Since hitting a record high on June 18, Nvidia shares have fallen 26% as investors cash in on chip stocks over worries about tightening export curbs with China and elevated valuations driven by the AI narrative that has gripped Wall Street following OpenAI’s release of ChatGPT in November 2022.
Below, we analyze Nvidia’s chart and point out key support and resistance levels to watch out for as the company navigates ongoing market volatility.
Nvidia’s Stock Price at a Crossroads
While the chipmaker’s stock price recovered from its session lows on Monday to close above the key $97 support area, it remains precariously positioned roughly midway between the 50- and 200-day moving averages (MAs) amid the likelihood for further short-term market fluctuations.
The stock was up 3.4% at $103.90 in premarket trading Tuesday about two hours before the opening bell.
Key Support Levels to Monitor
If Nvidia shares fail to hold the key $97 support area, investors should eye two important levels where the price may attract buying interest.

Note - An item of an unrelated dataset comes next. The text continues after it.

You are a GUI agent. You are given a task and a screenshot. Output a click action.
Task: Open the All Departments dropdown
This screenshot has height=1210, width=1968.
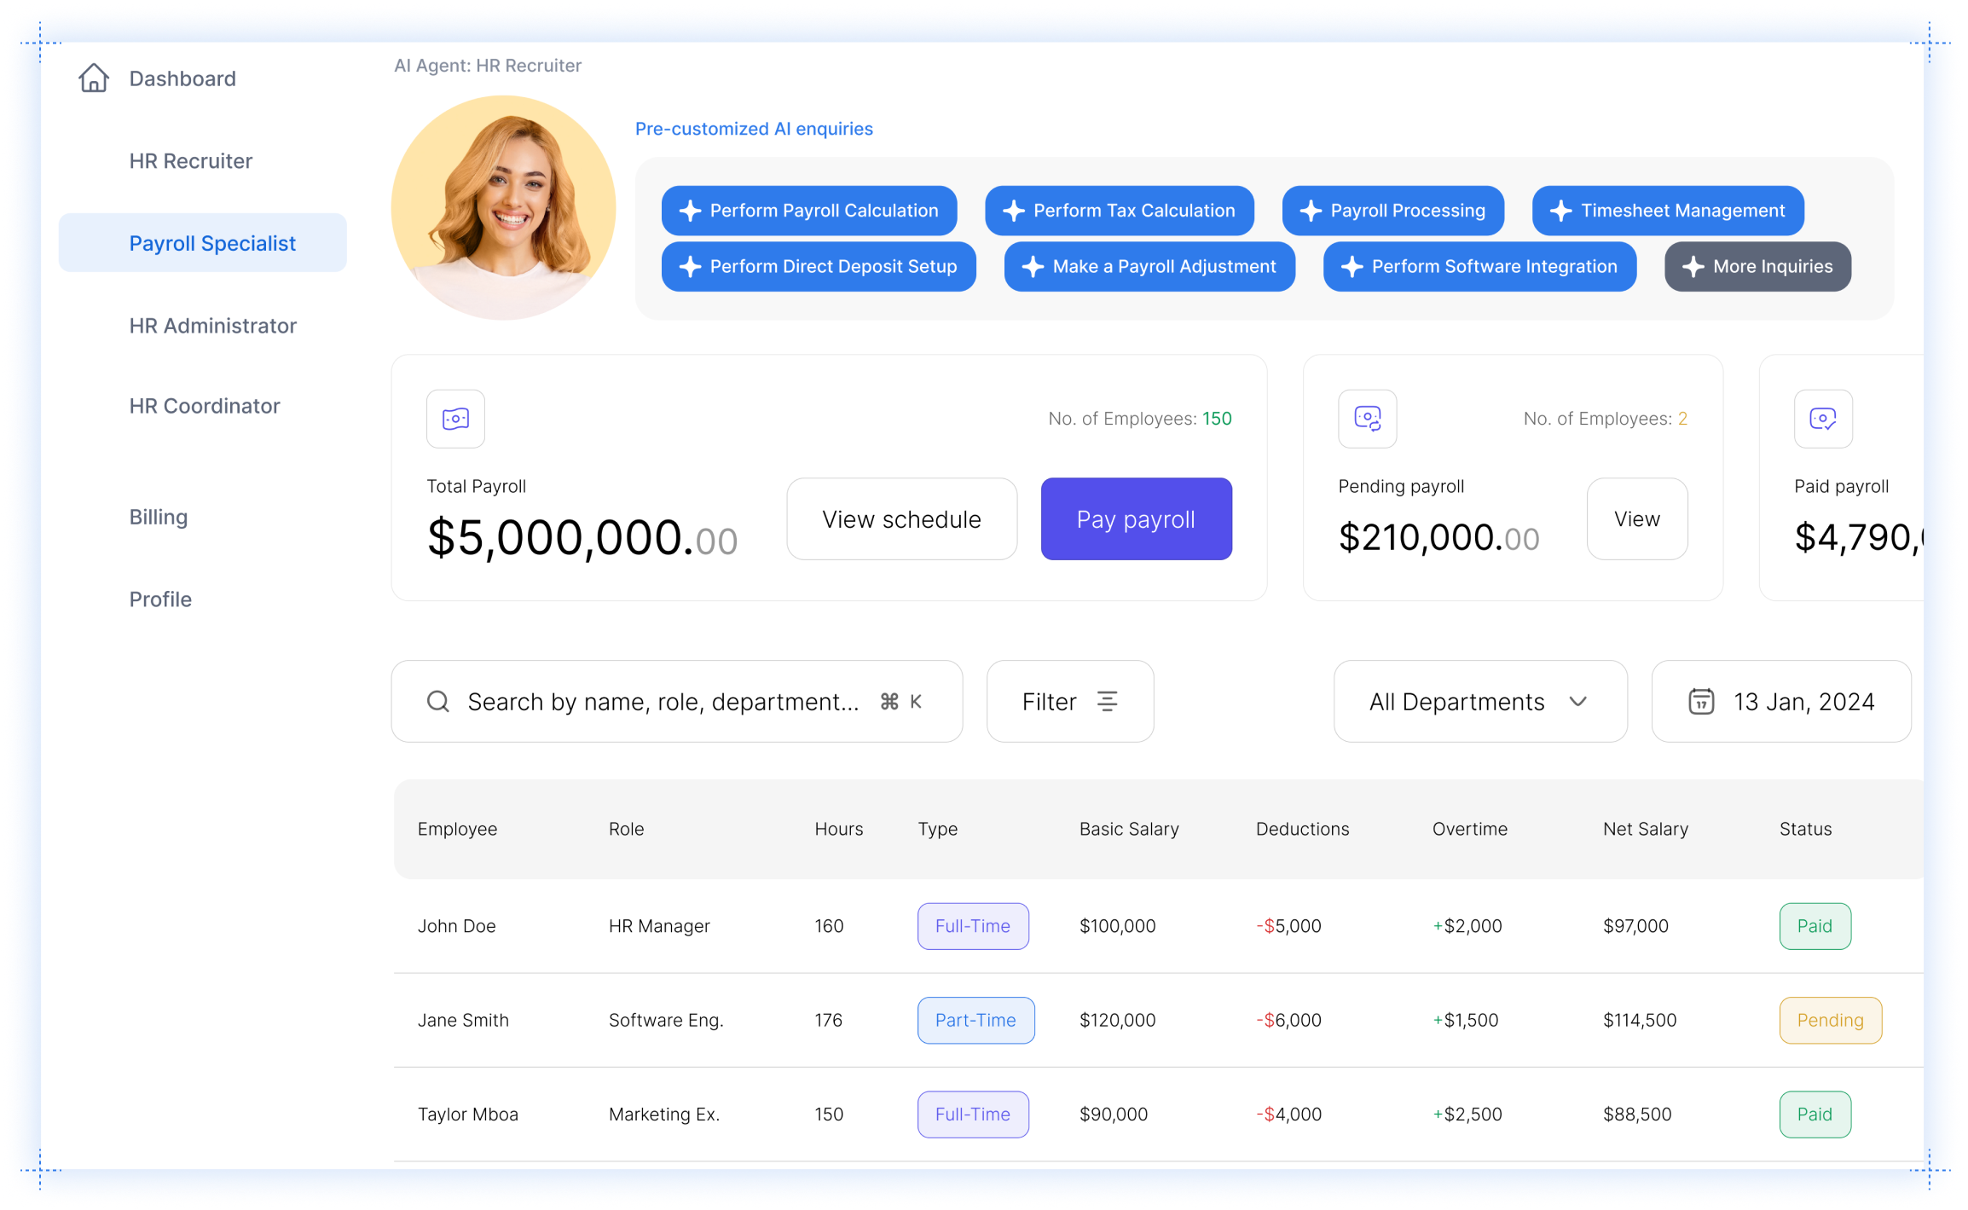[1457, 702]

The first sits at $75 just below the 200-day MA, an area on the chart where the price may encounter support from a horizontal line linking the February peak with the April swing low.
A breakdown below this level opens the door to a sell-off down to around $51, where the shares would likely see bulls defend three peaks in the stock, two of which marked prior record highs, between August and December last year.
Watch These Important Resistance Levels
If the stock holds the $97 level, it’s worth monitoring two crucial price levels where the shares could run into overhead selling pressure.
Firstly, the price would likely find resistance around $116 from a range of comparable trading levels that formed on the chart between May and early August. This is also an area of interest, given it sits in close proximity to a failed retest of the 50-day MA earlier this month and the 50% Fibonacci retracement level using a grid stretched from the June high to August low.
A rally above this level could act as a catalyst for follow-though buying up to the $136 area, a location where sellers may look to book profits near the stock’s record close, which also aligns with the July swing high.